The prize and its size are a function of customer relevance – this must be the starting point. Is the customer willing to buy the product? While CHOGM talks of the big idea, “we know what’s important is the execution”.
Execution is everything, Richardson said. A healthy dose of courage and commitment won’t hurt either. “Don’t get carried away by the hype; keep your eyes on the execution,” she advised.
Seeing is believing
In this era of dynamic change, there will be winners as well as losers. Countries can fail, as can companies. “Greece is a failed nation. You have the USA that cannot write a budget. Many countries across Europe are in chaos and in Spain there is 60% unemployment,” she said, citing examples.
However, business innovation can come from anywhere – the case of Skype from Estonia and Zero from New Zealand bear witness to this. “Innovation can indeed be a Sri Lankan game changer,” Richardson acknowledged.
The price of failure to act
Lack of reform and innovation is the modern enemy of growth. “You’ve heard of the process of ‘creative destruction’ and this is speeding up – don’t be left behind. The hot thing from yesterday is not the hot thing tomorrow,” Richardson said. There are opportunities and risks. It is now a matter of urgency for nations to see the public policy and forums to innovate and grow.
Capital and citizens have choices as well. People have choices but it means you must work to stay competitive. She noted that while Sri Lanka has good FDI, it is also about getting the good people back and generating a fantastic business from the home page.

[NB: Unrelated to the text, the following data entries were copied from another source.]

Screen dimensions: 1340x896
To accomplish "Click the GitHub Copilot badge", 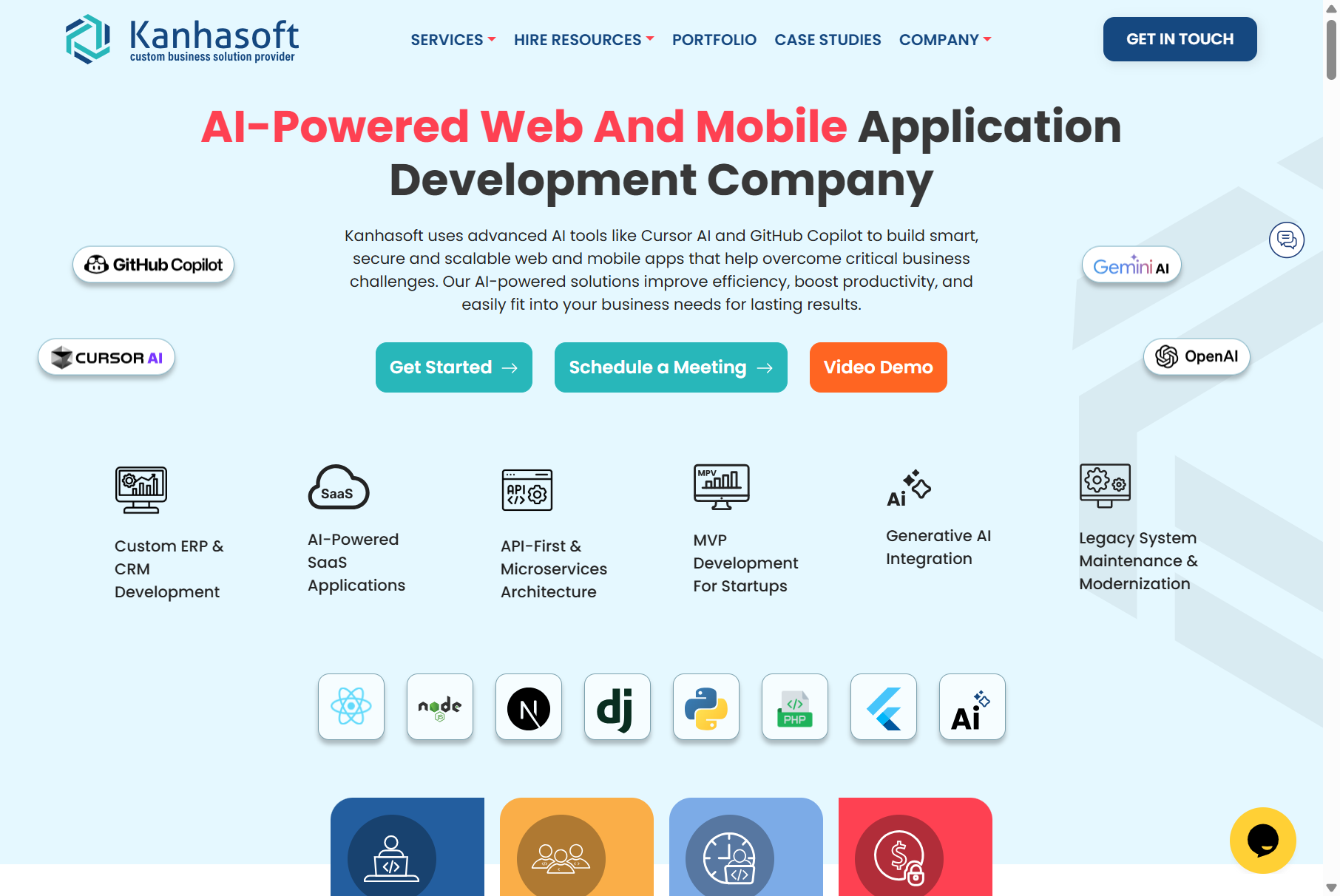I will pyautogui.click(x=153, y=265).
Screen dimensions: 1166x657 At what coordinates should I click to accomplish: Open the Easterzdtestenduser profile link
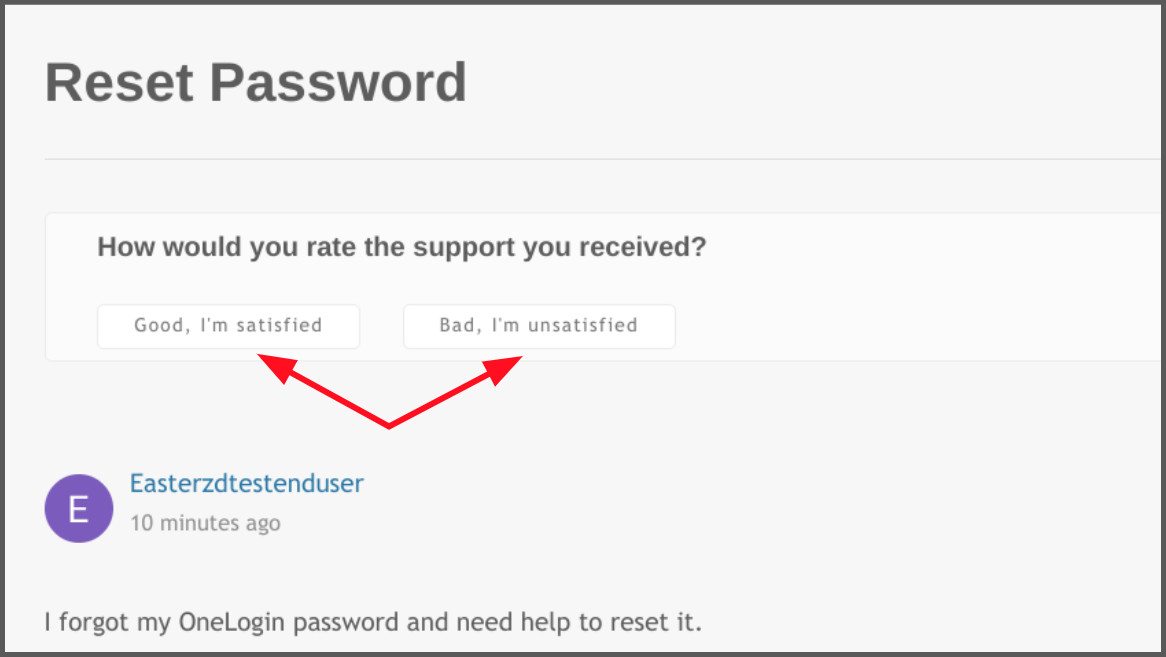tap(247, 483)
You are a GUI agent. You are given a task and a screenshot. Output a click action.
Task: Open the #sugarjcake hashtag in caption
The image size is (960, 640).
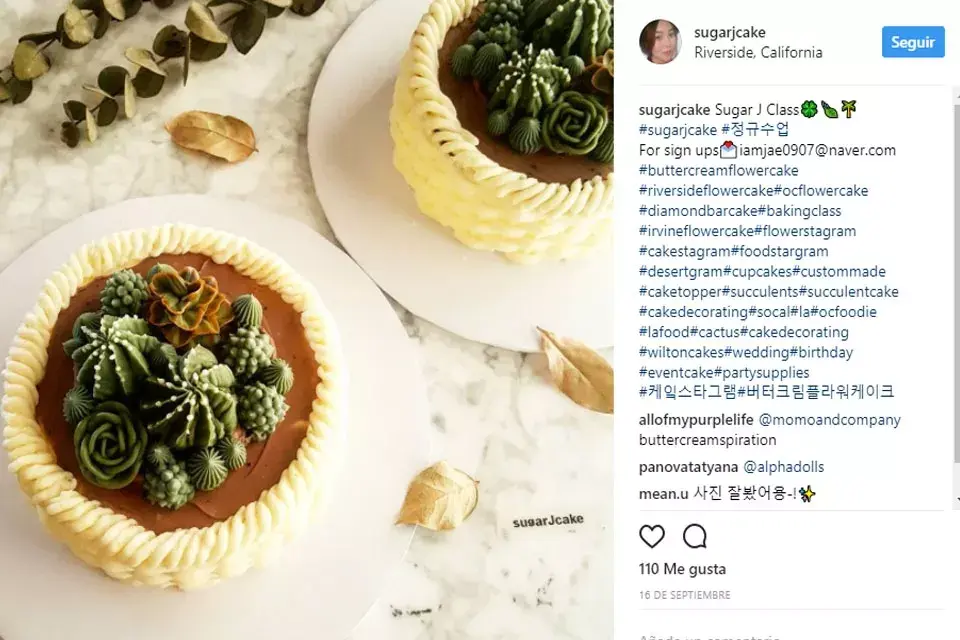click(678, 130)
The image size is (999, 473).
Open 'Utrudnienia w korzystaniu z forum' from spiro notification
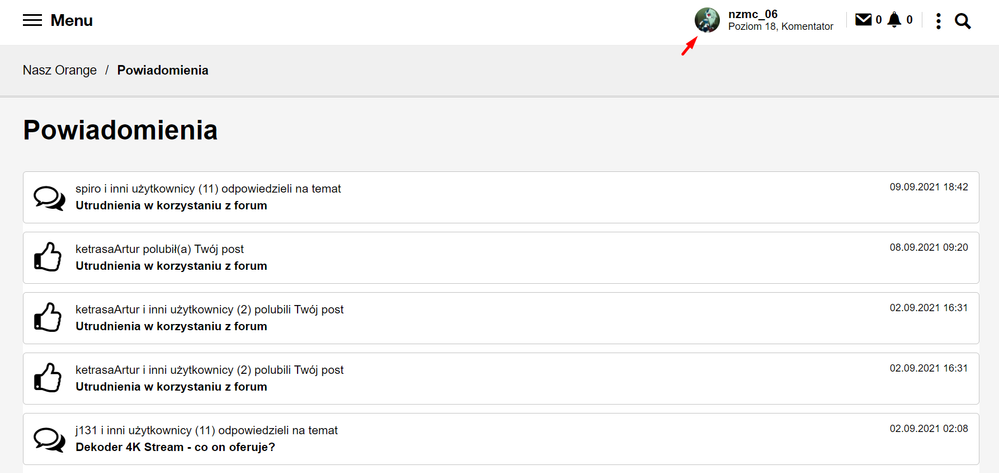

Corruption, collusion and cronyism are certain to defeat sustainable development – “crony capitalism, government, banks and businesses are all in bed with each other.” Countries such as Russia and China will not go far if they don’t address it now. It is a cancer, she said. “In the age of transparency and an open world there is a perfect antidote for corruption. When this is done you can get away from the glass ceiling of middle income and grow faster.”
Reform is the new normal
New growth will require sweeping changes in education, a very different approach to research and management. Modern management must be proactive and have a sense of urgency and understand the powering up of the value chain. “The easy sources of growth are exhausted,” Richardson said. “There must be radical changes in the traditional way of doing business. Make business leaders bigger heroes than cricketers.”
The job for governments worldwide is to balance stability with the need for change and to attend the basic fundamentals of growth – good budget controls, opening up the market, etc. “The only way to stability is through growth; and for growth, things must change. Governments have a hard task to play a balancing act. There is a need to change and the next generation of reforms is hard. It is now even more urgent to undertake these reforms than before.”
KPIs for innovation and growth
Richardson listed three universal factors that need to happen in this context.
The rule of law and civic society – ability for everyone to play and for the people who have the confidence of a good idea to know they have property and intellectual rights that will not be undermined. “Open the club up,” she said.
Open competition between and freedom of entry into and out of economic and political systems. “China and Russia have big problems,” she reiterated. “There is no open entry into economic and politics in these countries.”
Individual freedom to create and innovate. “It is an optimistic age to live in. In the end, it is the genius that lives in you that will determine if a country is going to be great or greater.”